The main driver in January is the return of institutional interest through ETFs. US spot Bitcoin ETFs recorded strong inflows, including about $843.6 million on 14 January, with total inflows measured in billions of dollars over several days.
The second factor is the US macroeconomy. The market reacted to inflation data and rate expectations, which directly affect risk appetite and the cost of capital. After the publication of the December CPI, Bitcoin accelerated at certain moments, and volatility in crypto intensified.
January news markers that may affect the exchange rate.
Regulation in the US. On 13 January, senators introduced a bill on rules for the crypto market, including the division of powers between the SEC and CFTC and the approach to stablecoins. On 15 January, discussions in the Senate Banking Committee were postponed after public criticism from Coinbase. This is a typical trigger for the market: clear rules are a plus for valuations, while delays and disputes are a cause for nervousness.
Stablecoins and payments. Visa is publicly increasing its focus on stablecoin payments: the company estimates the current annual run rate of such payments at approximately $4.5 billion, with an estimated $270 billion in stablecoins in circulation. Any news about stablecoin regulation and the banking lobby in the US can quickly affect sentiment in crypto.
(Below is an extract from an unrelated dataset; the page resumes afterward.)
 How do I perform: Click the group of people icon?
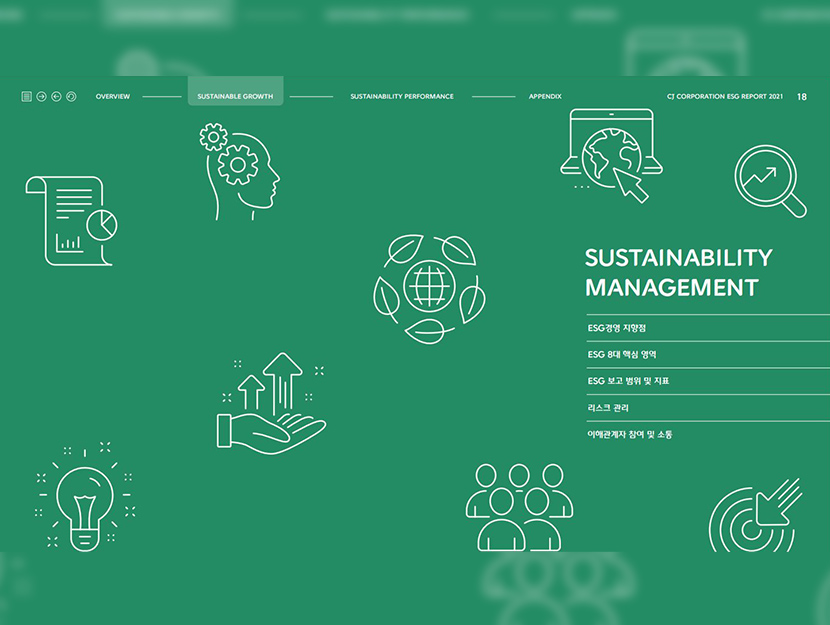(x=519, y=506)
Risk of incidents and hacks. In January, the market already received a reminder of technological risks: some tokens fell to almost zero after exploits (an example is the incident surrounding Truebit). Such events usually hit the ‘second tier’ and increase demand for quality (BTC, large protocols).
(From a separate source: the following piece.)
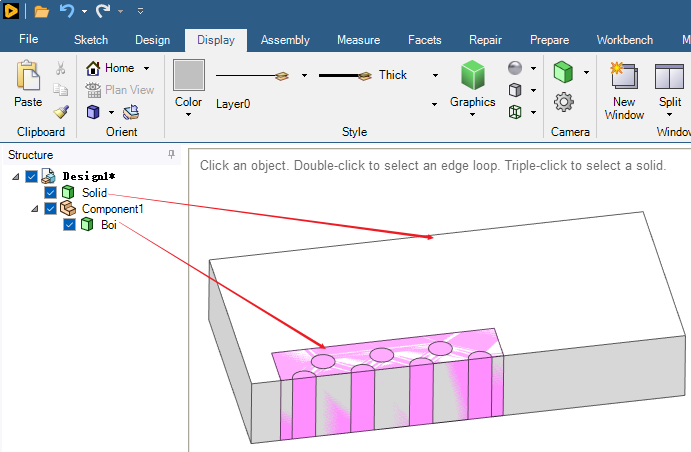Select the Design1 root tree item

89,176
The key event of the month is the FOMC meeting on 27-28 January 2026 and the subsequent press conference. The Fed’s rhetoric on rates and inflation remains one of the strongest external factors for crypto at the beginning of the year.
From November 3 to 8, 2025, the crypto market experienced a sharp decline and subsequent partial stabilization. Bitcoin fell to the $99–101 thousand range on November 4 and closed the week near $106–107 thousand, remaining below recent highs.
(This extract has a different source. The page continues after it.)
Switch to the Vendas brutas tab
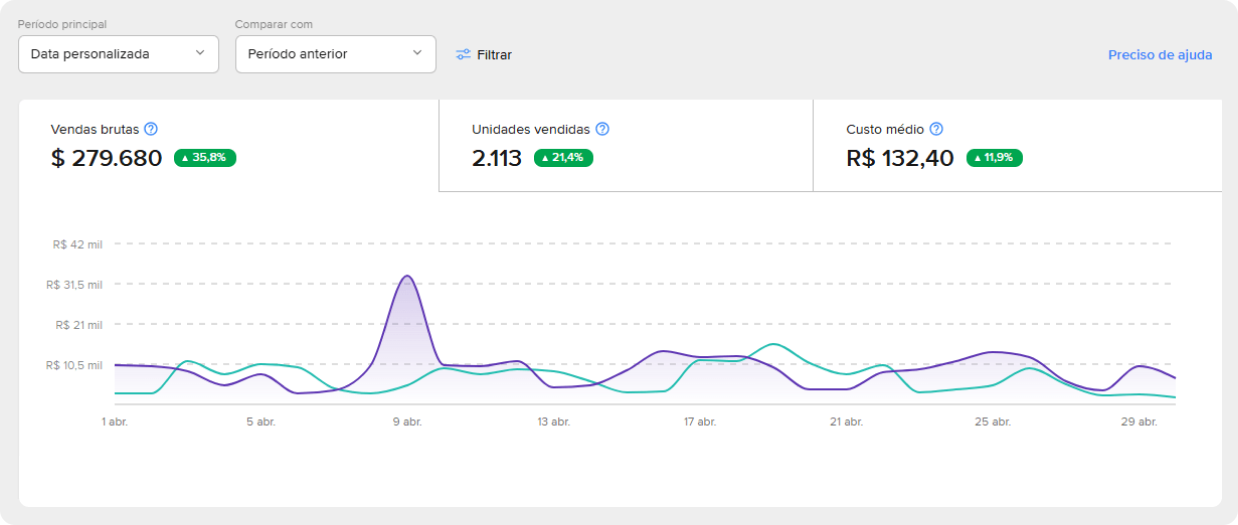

Drivers of the week. The market started with a decline on November 3–4 amid cautious signals from the Fed and increased appetite for profit-taking after a weak October. According to media estimates, the beginning of November brought a continued decline in major coins, with Bitcoin falling about 18% from its recent record high.
Bitcoin ETFs in the US recorded net outflows on certain days of the week. On November 3, 4, and 6-7, there were negative cumulative flows, which put pressure on the price.
Ethereum was volatile following the market. On November 3–4, ETH fell by almost 9% per day, then partially recovered and traded at around $3,400–3,450 on November 8.
Funds and events. Publications noted that uncertainty about interest rates and geopolitics had dampened risk appetite. At the same time, interest in crypto-based products remained strong in the sector, including discussions of new exchange-traded funds, which supports medium-term expectations.
The week’s results for key indicators are as follows:
1) BTC range on November 3–8: maximum around $111 thousand on November 3, minimum around $99 thousand on November 4.
2) ETF flows: net outflows on certain days, including November 4 and November 6–7.
3) ETH range: $3,060–3,650, closing the week at around $3,440 on November 8.
The basis for forecasts and their scenarios is neutral-volatile. Support for BTC is visible in the range of $98–101 thousand, and maintaining it preserves the chances for consolidation and attempts to grow to $110–114 thousand. Risks are associated with continued outflows from ETFs and a general rotation in risk assets. An increase in inflows into funds and the absence of negative news regarding regulators could return the price to the upper limit of the range. If $98,000 is broken downwards, the risk of acceleration to $92–95,000 increases, with a subsequent search for a new balance. Estimates are based on price dynamics and ETF flows on November 3–8.